M. Mohanbabu,^a P. N. Sathishkumar,^b N. S. P. Bhuvanesh,^c R. Karvembu ^b and S. Aravindhan ^d ^*

^aDepartment of Physics, Sri Malolan College of Arts & Science, Madhurantakam, Kanchipuram - 603 306, India, ^bDepartment of Chemistry, National Institute of Technology, Tiruchirappalli - 620 015, India, ^cDepartment of Chemistry, Texas A & M University, College Station, TX, 77842, USA, and ^dDepartment of Physics, Presidency College (Autonomous), Chennai - 600 005, India
^*Correspondence e-mail: saravindhanpresidency@gmail.com

Edited by W. T. A. Harrison, University of Aberdeen, Scotland (Received 28 June 2019; accepted 9 July 2019; online 26 July 2019)

In the title compound, C₁₁H₁₀N₂OS, the dihedral angle between the thiophene and pyridine rings is 77.79 (8)°. In the crystal, inversion dimers linked by pairs of N—H⋯N hydrogen bonds generate R₂²(10) loops. The dimers are reinforced by pairs of C—H⋯N interactions and C—H⋯O interactions link the dimers into [010] chains.

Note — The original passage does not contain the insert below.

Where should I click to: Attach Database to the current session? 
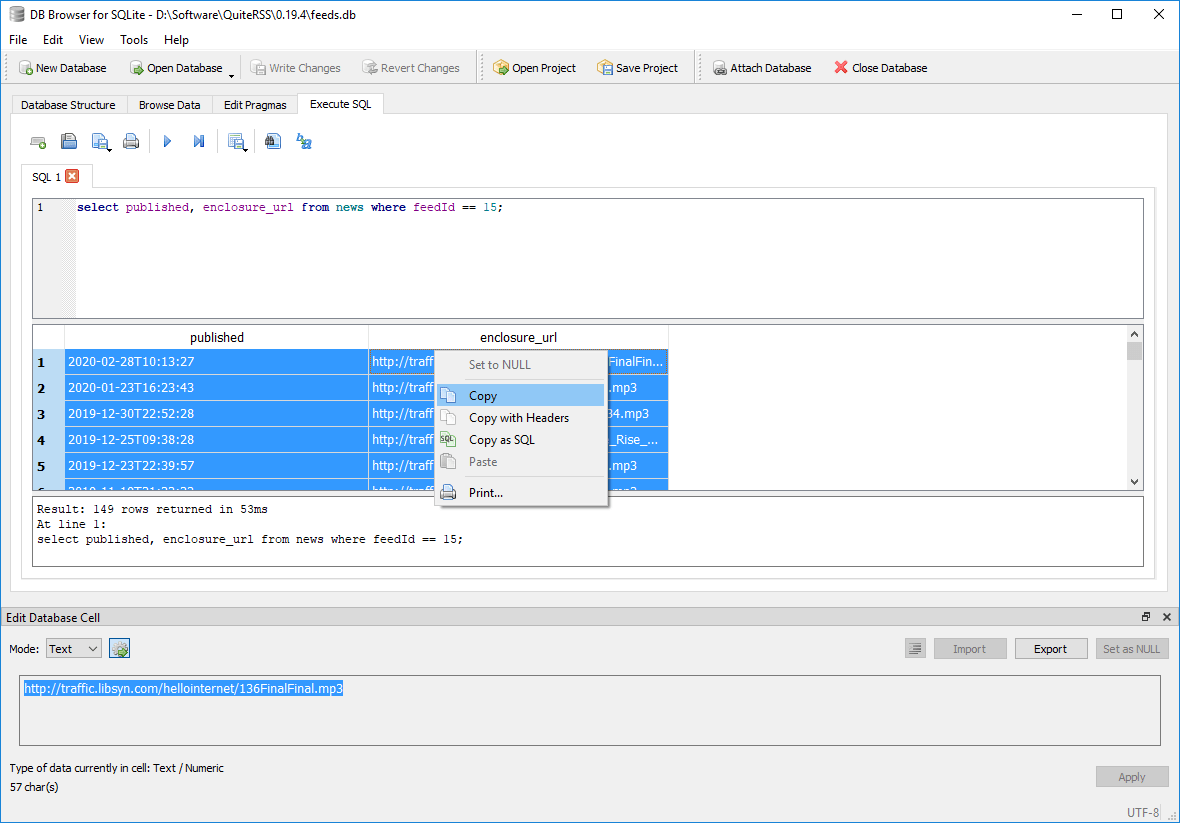(x=763, y=67)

Keywords: pyridine; methyl; thiophene; carboxamide; hydrogen bonds.; crystal structure.

CCDC reference: 1912193

Structure description

Thiophene and its derivatives have various biological properties including anti-microbial (Russell et al., 1988 ), analgesic and anti-inflammatory (Chen et al., 2008 ), antihypertensive (Monge Vega et al., 1980 ), anti-diabetes mellitus (Abdelhamid et al., 2009 ) and gonadotropin releasing hormone antagonist (Sabins et al., 1944 ) activities. As part of our studies of potential active pharmaceutical ingredients (APIs) based on thiophenes, we report here the synthesis and crystal structure of the title compound (Fig. 1).

Figure 1
The molecular structure of the title compound, with displacement ellipsoids drawn at the 30% probability level.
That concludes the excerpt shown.